Agnon went to Troy with a team of men to steal Rhesus’s remains from his sepulcher.  They were able to ransack the tomb, and to conceal the bones within a purple robe.  They carried their morbid burden to the river Strymon, but the barbarians inhabiting the area would not let Agnon’s team cross.  Agnon did not have the power to make the barbarians comply with force, so he made a truce with them for three days.  The barbarians then retired to their residences, while Agnon and his men remained inactive by the river. 

But at night Agnon crossed the river with his party, and buried the bones on the opposite side.  He then fortified and dug in, erecting palisades and a fosse (i.e., a ditch).  His habit was to rest during the day and work by night.  After three days, the barbarians returned, and were enraged to discover that Agnon had apparently violated the truce terms.  He had, they claimed indignantly, been working when he should have been doing nothing.  Agnon shook his head, and replied, “Not at all.  The terms of the truce were that I would remain inactive for three days.  There was no agreement on my remaining inactive at night.  This was supposed origin, Polyaenus says, of the city built on the Nine Ways, which was later named Amphipolis. 

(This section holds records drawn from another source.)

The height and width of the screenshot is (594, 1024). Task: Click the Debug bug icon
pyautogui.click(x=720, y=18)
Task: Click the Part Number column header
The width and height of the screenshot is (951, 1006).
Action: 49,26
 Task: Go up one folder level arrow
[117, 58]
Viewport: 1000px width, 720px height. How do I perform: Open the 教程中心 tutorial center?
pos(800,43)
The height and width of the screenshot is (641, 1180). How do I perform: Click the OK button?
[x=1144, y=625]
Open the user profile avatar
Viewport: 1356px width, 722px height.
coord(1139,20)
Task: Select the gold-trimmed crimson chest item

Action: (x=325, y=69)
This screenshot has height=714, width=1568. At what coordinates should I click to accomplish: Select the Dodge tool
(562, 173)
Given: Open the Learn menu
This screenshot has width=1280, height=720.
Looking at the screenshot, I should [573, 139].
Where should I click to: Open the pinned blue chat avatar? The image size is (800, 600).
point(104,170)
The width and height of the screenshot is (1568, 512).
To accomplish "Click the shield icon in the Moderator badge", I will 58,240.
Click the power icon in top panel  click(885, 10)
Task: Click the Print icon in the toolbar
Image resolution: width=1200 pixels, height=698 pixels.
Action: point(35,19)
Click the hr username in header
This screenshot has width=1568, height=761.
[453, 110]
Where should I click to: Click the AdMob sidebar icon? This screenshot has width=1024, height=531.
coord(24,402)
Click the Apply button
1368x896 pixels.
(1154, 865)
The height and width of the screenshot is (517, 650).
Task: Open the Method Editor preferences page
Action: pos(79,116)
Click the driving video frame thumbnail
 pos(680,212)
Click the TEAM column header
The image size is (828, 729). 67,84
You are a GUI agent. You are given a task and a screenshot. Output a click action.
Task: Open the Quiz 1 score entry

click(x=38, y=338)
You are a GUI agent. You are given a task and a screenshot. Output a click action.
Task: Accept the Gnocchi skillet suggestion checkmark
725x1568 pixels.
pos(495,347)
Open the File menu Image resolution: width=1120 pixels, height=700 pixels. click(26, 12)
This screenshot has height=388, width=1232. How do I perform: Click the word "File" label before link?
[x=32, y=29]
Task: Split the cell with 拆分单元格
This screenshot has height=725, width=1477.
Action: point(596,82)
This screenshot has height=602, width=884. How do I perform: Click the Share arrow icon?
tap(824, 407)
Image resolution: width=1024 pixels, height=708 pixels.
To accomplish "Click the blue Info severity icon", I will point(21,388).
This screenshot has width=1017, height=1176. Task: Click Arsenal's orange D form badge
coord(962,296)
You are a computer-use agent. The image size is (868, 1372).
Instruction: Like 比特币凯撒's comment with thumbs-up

It may be of some interest to the reader that this same ancient city was the site of an important archaeological discovery in 2012.  A large tomb (the so-called “Kasta Tomb”) was unearthed, whose apparent details suggest a person of high stature, possibly a king or a noble.  Archaeologists are not certain who the tomb was intended for, but one theory is that it was built for the mother of Alexander the Great, Olympias.  So ironic it is that a city founded on the bones of Rhesus is now revived in the modern era with the discovery of new bones!       

We will relate one final anecdote from Polyaenus (VI.50) here.  King Croesus was besieging the city of Ephesus, and its fall seemed imminent.  The city was then ruled by a clever man named Pindar.  Knowing Croesus’s veneration of the goddess Diana (i.e., Greek goddess Artemis), Pindar ordered a extremely long rope to be strung around the walls and gates of the city, which was then tied to the pillars of the Temple of Diana.  This was Pindar’s way of consecrating all of Ephesus to the goddess.  When word of this ruse was brought to Croesus, he laughed out loud, for he was actually a reasonable and good-humored man.  Without hesitation, he ordered the city to be spared, and not violated in any way, since it was now a “sanctuary city” under Diana’s protection.  He allowed the Ephesians to keep their sovereignty, and concluded an alliance with them.  This was how Pindar contrived to save his city from destruction.